■ STUDY TEXT
########
All this writing about cross-dressing female doctors from the 19th century got me thinking about another story. Habia una vez una niña que queria ser niño. She did not dislike herself, she just wanted to be more than what people told her she could be.

It started one Christmas morning when she was three. She tore open the last present to find a strange red box inside. It was plastic and it looked like a lunch box, only bigger and with a curved top. Inside the strange red box she found small white instruments. There was a long cord with a plastic cone at one end and two plugs on the other which her mother said went in her ears.  “To listen to your heart beating.” There was a thin plastic cylinder with some lines on it, to take your temperature.

Her grandfather offered himself as a patient and she eagerly went about the task of becoming a doctor. But after she had examined her patient and decided which small bottle contained the right medicine for him, grandfather said “you will be a good nurse someday.” The game suddenly stopped. She wanted to cry, but she didn’t know why. The lump in her throat turned into a yell as she threw the medical bag on the floor and said she didn’t want to play anymore. At three years of age she knew that if she couldn’t play doctor, the role she chose, there was no sense in playing the game at all.

Later, she played Zorro with her neighbor Jorge and with her younger sister. The long pods from the flamboyant tree (a royal poinciana) made good swords and sabres. She didn’t listen when she was told to take the old blankie off her neck. That made a good cape. Zorro made a good role model, for lack of any female ones. There was much jumping off tree stumps and swinging from torn clotheslines, unsheathed sword (pod) cutting a Z in the air.
########
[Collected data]
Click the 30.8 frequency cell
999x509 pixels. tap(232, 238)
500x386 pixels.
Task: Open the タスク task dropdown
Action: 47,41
########
■ WORK REQUEST A
Reproduce the passage of the childhood story from "All this writing" up to and including "she could be.".
■ WORK REQUEST B
In the childhood story, what did the girl use as a cape when she played Zorro?
■ WORK REQUEST C
Translate this sentence from the childhood story into Spanish: "Zorro made a good role model, for lack of any female ones."
The entries were taken from a different source than the text.

■ EXERCISE ANSWER A
All this writing about cross-dressing female doctors from the 19th century got me thinking about another story. Habia una vez una niña que queria ser niño. She did not dislike herself, she just wanted to be more than what people told her she could be.

■ EXERCISE ANSWER B
She used her old blankie.

■ EXERCISE ANSWER C
El Zorro era un buen modelo a seguir, a falta de modelos femeninos.